Gebruiker:Chescargot/Artikel over W.J.L. Verbeek voor het Max Euwe Centrum Online magazine.

Uit Wikipedia, de vrije encyclopedie

Schaken in de 19e eeuw: de geboorte van het moderne schaakspel in Nederland.[bewerken | brontekst bewerken]

Elias Stein (1748-1812)

De geboorte van het moderne schaken in Nederland is nevelen gehuld. In het begin van de negentiende eeuw was het schaken nog een spelletje dat toch zo nu en dan tussen de intellectuelen gespeeld werd. Het was een prestige als men zowieso over schaken kon discussieren, zoals bleek uit het feit dat men de Franse grootmeester Elias Stein, schaakmeester van de zonen van Koning Willem IV, aan de lippen hing, en waarbij gezegd werd dat als je niet over schaken kon meepraten, dat je dan beter je mond kon houden. Feit was echter dat het Nederlandse schaakgemeenschap, voor zover er van een schaakgemeenschap gesproken kon worden, ver achterliep bij de internationale schaakgemeenschap. Er was geen organisatie, geen tijdschrift, geen vereniging, niets. Het feit dat de Nederlandse schaakgemeenschaps Elias Stein tot de beste schaker van die tijd bestempelde en hem en passant als Nederlandse schaakmeester toeeigende, spreekt boekdelen: Stein was voor zijn tijd zeker niet geen slechte speler, maar om hem nu als de beste schaker ter wereld te bestempelen was toch overdreven met groten als ... die toen ook rondliepen. Steins verdienste was desalniettemin dat de belangstelling voor het schaken zijn eerste opleving kreeg in Nederland.

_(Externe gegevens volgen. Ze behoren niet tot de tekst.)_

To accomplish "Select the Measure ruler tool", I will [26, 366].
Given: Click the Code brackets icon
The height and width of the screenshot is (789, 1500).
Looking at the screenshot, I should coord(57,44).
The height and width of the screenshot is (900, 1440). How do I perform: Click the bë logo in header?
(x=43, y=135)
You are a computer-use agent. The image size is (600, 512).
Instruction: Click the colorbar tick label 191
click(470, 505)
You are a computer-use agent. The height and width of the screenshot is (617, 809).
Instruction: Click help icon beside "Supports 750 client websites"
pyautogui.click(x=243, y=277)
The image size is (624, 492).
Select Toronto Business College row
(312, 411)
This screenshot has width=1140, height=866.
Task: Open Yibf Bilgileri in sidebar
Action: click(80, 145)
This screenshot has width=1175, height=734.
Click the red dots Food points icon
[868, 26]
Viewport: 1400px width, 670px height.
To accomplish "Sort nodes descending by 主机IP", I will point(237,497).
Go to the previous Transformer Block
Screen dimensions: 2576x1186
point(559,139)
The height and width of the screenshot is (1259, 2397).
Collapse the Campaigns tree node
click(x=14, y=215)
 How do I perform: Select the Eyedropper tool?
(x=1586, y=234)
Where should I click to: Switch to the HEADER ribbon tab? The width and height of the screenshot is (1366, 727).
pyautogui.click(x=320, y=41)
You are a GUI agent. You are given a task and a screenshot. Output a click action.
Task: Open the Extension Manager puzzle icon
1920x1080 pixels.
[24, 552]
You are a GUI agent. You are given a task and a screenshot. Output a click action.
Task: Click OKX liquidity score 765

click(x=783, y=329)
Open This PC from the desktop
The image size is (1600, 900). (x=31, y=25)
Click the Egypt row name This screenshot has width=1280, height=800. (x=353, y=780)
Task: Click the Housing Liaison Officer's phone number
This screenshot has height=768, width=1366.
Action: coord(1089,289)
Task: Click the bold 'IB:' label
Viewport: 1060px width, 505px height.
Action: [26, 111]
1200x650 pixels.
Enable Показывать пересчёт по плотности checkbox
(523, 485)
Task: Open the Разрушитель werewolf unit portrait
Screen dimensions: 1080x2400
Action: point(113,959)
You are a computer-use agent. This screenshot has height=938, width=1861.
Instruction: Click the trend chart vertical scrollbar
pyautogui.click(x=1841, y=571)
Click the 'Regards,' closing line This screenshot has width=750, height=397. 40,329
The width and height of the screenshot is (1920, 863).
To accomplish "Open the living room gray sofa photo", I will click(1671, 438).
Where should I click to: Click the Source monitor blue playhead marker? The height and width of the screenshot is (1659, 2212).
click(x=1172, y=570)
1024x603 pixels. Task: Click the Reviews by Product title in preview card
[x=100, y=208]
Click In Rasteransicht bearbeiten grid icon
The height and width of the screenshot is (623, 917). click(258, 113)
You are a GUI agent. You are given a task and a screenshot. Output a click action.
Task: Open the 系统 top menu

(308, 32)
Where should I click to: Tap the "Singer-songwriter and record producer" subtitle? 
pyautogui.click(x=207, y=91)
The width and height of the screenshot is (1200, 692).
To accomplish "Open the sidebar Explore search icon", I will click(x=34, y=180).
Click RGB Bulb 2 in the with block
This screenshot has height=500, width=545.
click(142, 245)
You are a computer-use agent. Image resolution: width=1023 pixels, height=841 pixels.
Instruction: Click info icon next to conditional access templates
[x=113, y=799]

Na hem stonden in de negentiende eeuw persoonlijkheden op die sindsdien de ontwikkeling van het schaakspel in een stroomversnelling geplaatst hebben. Mogelijk de grootste pionier onder hen was Willem Jan Louis Verbeek (1820-1888), ofwel "W.J.L. Verbeek, huisarts in Wijk bij Duurstede", zoals meestal naar hem verwezen wordt in de literatuur. Het eerste boek over het moderne schaken in de oorspronkelijke Nederlandse taal was van zijn hand. Verbeek was een van de grootste drijfveren achter de uniformisering van het spel, de verspreiding van het spel, en binding en groei van de Nederlandse schaakgemeenschap, hetgeen uiteindelijk bekroond werd met de oprichting van de Nederlandse schaakbond, waarvan Sissa schaaktijdschrift, Willems geesteskind, het eerste orgaan zou worden. Paradoxaal genoeg is Verbeek ondanks zijn bijdragen na zijn overlijden in de vergetelheid geraakt.

Met Willem Verbeek als focus van de eerste aflevering over de geboorte van het moderne schaakspel in Nederland plaatsen we hem niet alleen terug in het zonnetje, maar leggen we tevens de basis waarvan evenvoudig de overstap gemaakt kan worden naar die andere pioniers van het Nederlandse schaken: het schaaktijdschrift Sissa zou als Verbeeks journaal van het schaken in de negentiende eeuw beschouwd kunnen worden, en is alszodanig bij verre de belangrijkste bron voor het ontstaan van het moderne Nederlandse schaakspel.

(Pilot/Aflevering 1:) Willem Verbeek - Een pionier van het Nederlandse schaken[bewerken | brontekst bewerken]

Willem Jan Louis Verbeek (1820-1888) Hoofdredacteur van schaaktijdschrift Sissa, en schaakmeester avant la lettre.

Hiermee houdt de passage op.